Mum’s Story by Angela Cox You have read James’ story and ours is almost the same writes James’s mother Angela:

‘Our perspective as his parents is slightly different as we were aware that things were not quite right for some time before his diagnosis. I work as a radiotherapy radiographer and this gave me an awareness of the implications of some of his symptoms…but you never want to fear the worst. James had heavy nosebleeds, easily bruised and other small problems and we had been alerted by his school welfare officer that they had problems stopping a nose bleed which had lasted a long while. However he always seemed to recover quickly.

The Journey Began
‘When he first got sent to the hospital we were aware that they were looking for leukaemia before they indicated to us that this was what was wrong with him. That night at the hospital when he was first examined we felt devastated. Initially he was going to be admitted but there was a flood on the children’s ward and we were sent home and had to return first thing next day.

‘He had ultrasound scans of his liver and spleen but the blood results did not add up to the leukaemia diagnosis. The doctors went through as many possibilities as they could think of but still nothing fitted. It was then decided he should have a bone marrow biopsy to clarify if it was leukaemia and if this was negative he should then be referred to the rheumatologists for further investigations. We then saw the Haematologist at GOS where the bone marrow biopsy was carried out and that afternoon was like a roller coaster ride…..Good news, no evidence of leukaemia or any other malignancy therefore we could just go back to our local hospital for a rheumatology referral.

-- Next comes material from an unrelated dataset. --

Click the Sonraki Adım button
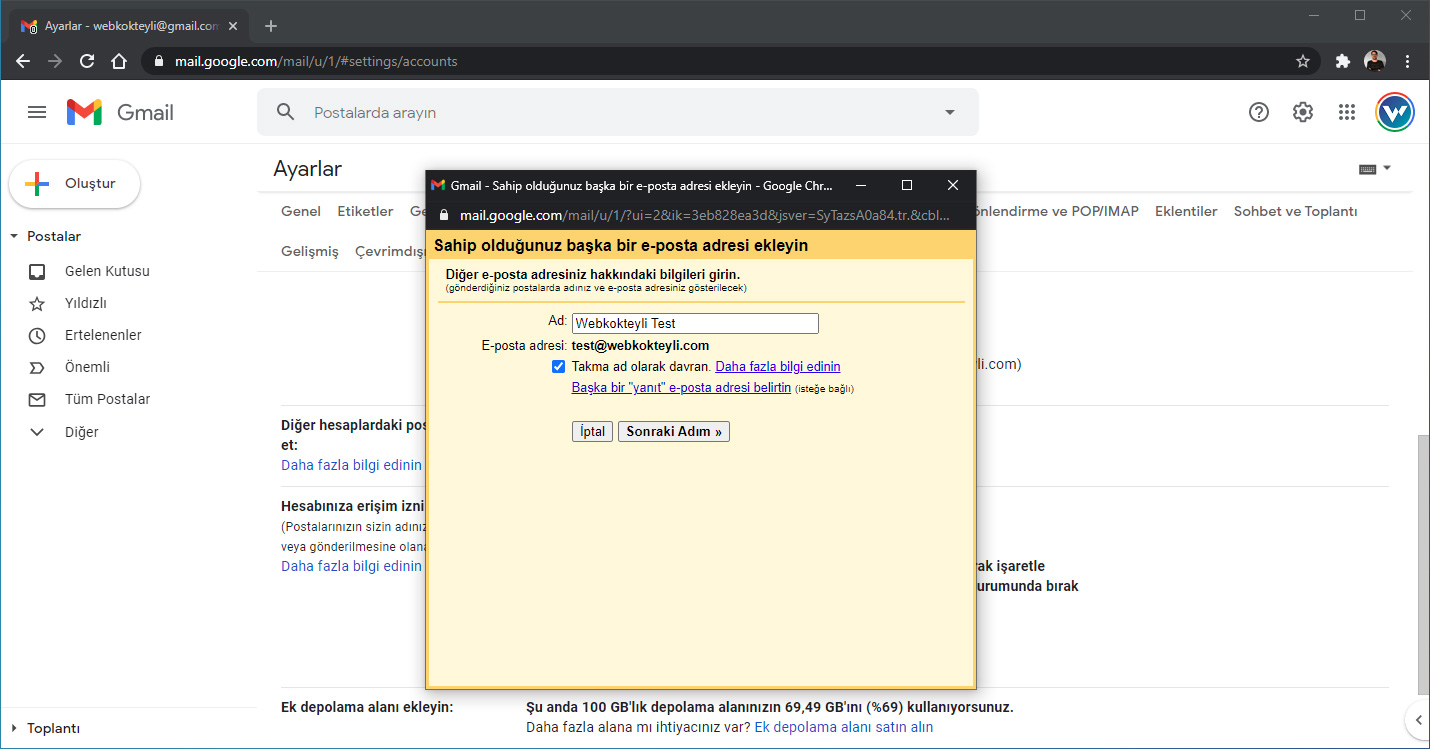click(x=673, y=432)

‘But as James recovered from the general anaesthetic we were called back in to see the consultant again and we both found ourselves having our spleens examined to see if they were enlarged too. More news from the lab…some cells had been found in his marrow that was identified as Gaucher Cells. We felt very relieved that it wasn’t cancer and we had never heard of Gaucher Disease but understood the seriousness of storage diseases. More blood had to be taken and the results would take several days to come back to confirm the final diagnosis. In the mean time we were sent home and told we would be sent an appointment to see the Metabolic team at GOS in a few weeks.

What was Gaucher Disease?
‘The roller coaster ride of emotions had only just started. Relief and heartbreak. We  researched on the internet and met with good and very bad news…we wondered if one of the cancers might not have been easier to handle. However after a more logical approach to all the information available we formed a better understanding of the disease and the implications for James and the treatment available. James had a massive spleen and liver and moderate bone pain, involving his spine and other joints. No one wants their child to suffer and you wish you could have it yourself and not them. You feel helpless and cannot control events. However James has adapted really well and we wish we were as brave as he is. Now we are coming up to his 11th infusion and his Dad (Albie) and I will both be learning to do his infusions at home for him over the next few months? We have seen some improvement in James already and we hope this will continue. We are coming to terms with his condition and adapting our lives around it. In particular James is looking forward to a special trip to New York before Christmas with all his family.

Thank You
‘We are grateful to so many people who have been a part of our journey over the past 10 months and would like to say thank you to; the GP at Simpson House, Dr Webb, Dr Hyer and Helen at Northwick Park Hospital, Dr Vellodi and Niamh Finnegan and the staff of Kingfisher Ward at GOS and to Tanya at the Gaucher Association for all their expertise, care, advice and  general helpfulness.’